ECLI:NL:GHAMS:2024:1613
Gerechtshof Amsterdam
- Raadkamer
- Rechtspraak.nl
Afwijzing van beklag ex. art. 12 Sv wegens smaad en laster, geen vervolging opportuun na civielrechtelijke uitspraak
In deze zaak heeft het Gerechtshof Amsterdam op 10 juni 2024 uitspraak gedaan in een beklagprocedure ex. art. 12 Sv, ingediend door klager, geboren in 1955, vertegenwoordigd door zijn advocaat mr. J.P. Plasman. Klager had aangifte gedaan van smaad en laster door de beklaagden, die op 13 april 2022 in een uitzending van hun online programma uitlatingen deden over klager en zijn familie.
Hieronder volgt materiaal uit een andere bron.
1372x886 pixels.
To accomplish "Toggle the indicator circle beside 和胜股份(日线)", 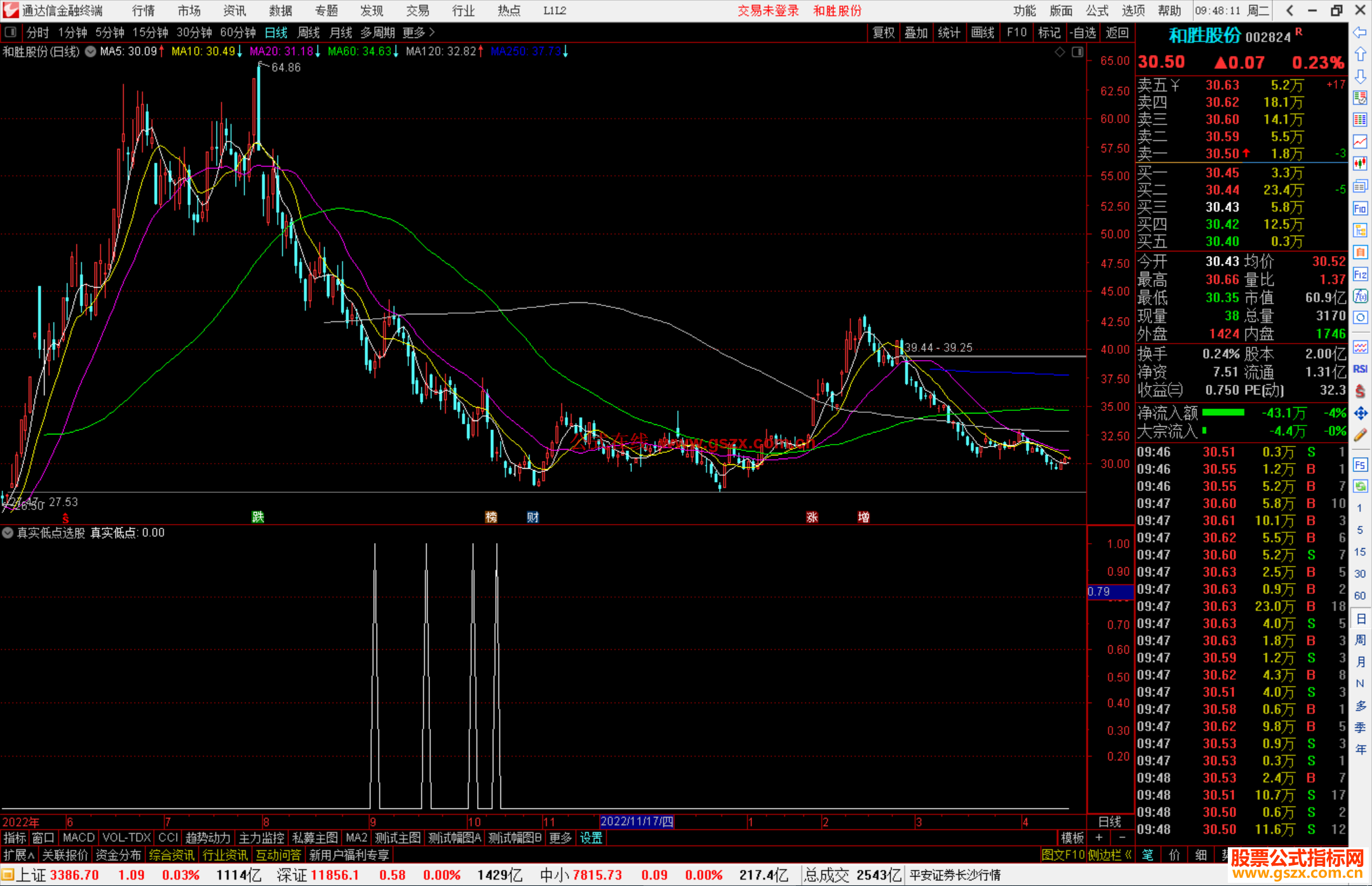I will (x=91, y=51).
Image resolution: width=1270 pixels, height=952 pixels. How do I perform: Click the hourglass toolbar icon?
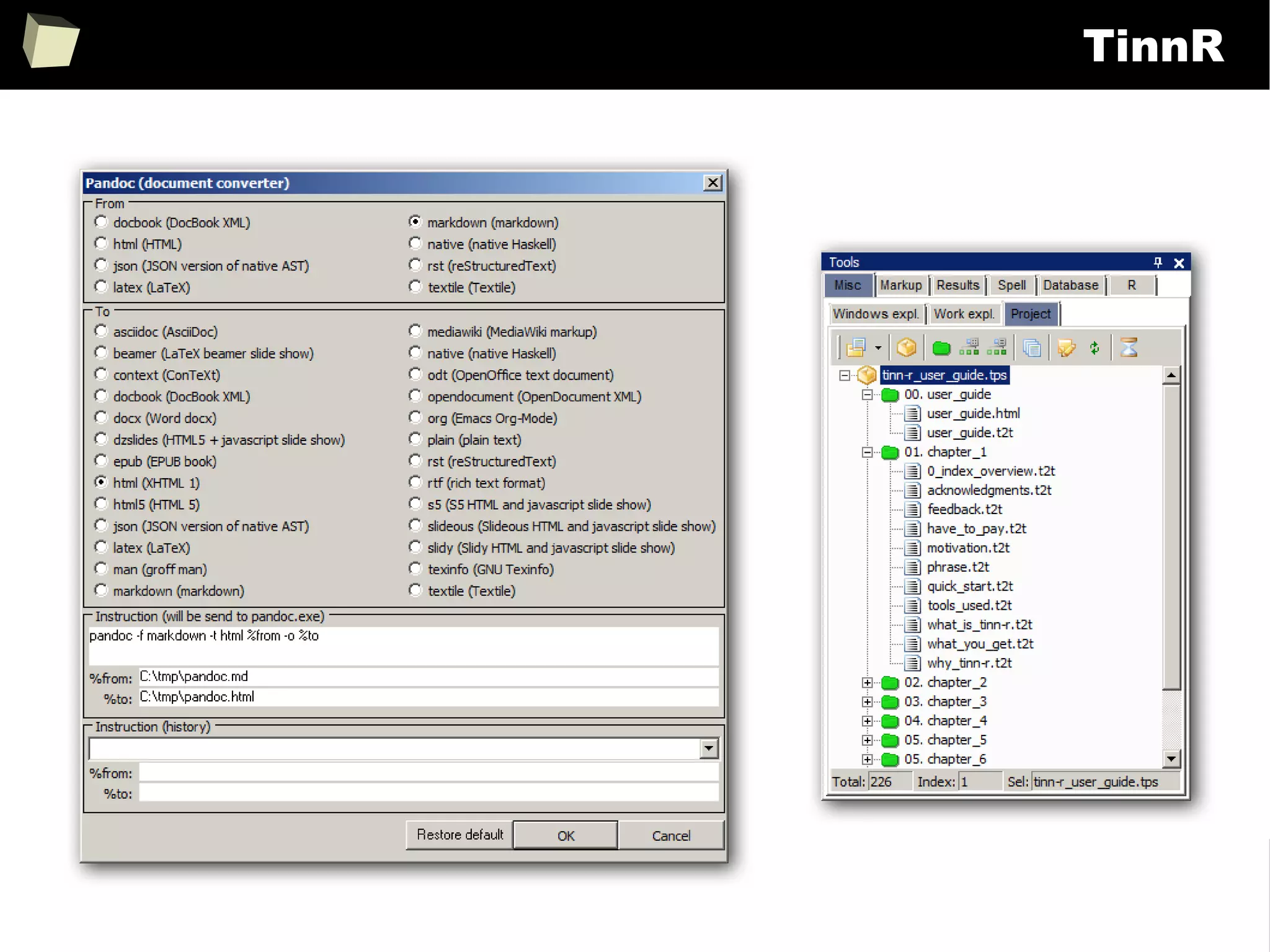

Klager stelde dat deze uitingen onjuist en schadelijk waren voor hem en zijn zakelijke activiteiten. Na een civielrechtelijke procedure, waarin de rechtbank Midden-Nederland op 14 juni 2023 oordeelde dat de beklaagden onrechtmatig hadden gehandeld, werd hen een schadevergoeding van € 5.000,- opgelegd.
Het hof heeft in deze beklagprocedure beoordeeld of er voldoende grond was voor strafvervolging van de beklaagden. Hoewel het hof van mening was dat de strafrechter tot een veroordeling zou kunnen komen, oordeelde het hof dat vervolging niet opportuun was, gezien de reeds afgeronde civielrechtelijke procedure. Het hof concludeerde dat de belangen van klager in die procedure waren behartigd en dat de beklaagden hun schadevergoeding al hadden voldaan. Het hof zag geen reden voor strafvervolging enkel voor afschrikwekkende doeleinden, zoals door de gemachtigde van klager was aangevoerd. Daarom werd het beklag ongegrond verklaard en afgewezen.
De beslissing van het hof werd genomen in raadkamer, waarbij de advocaat-generaal aanwezig was. De beschikking is gegeven door de voorzitter en twee raadsheren, met de griffier in tegenwoordigheid van de oudste raadsheer.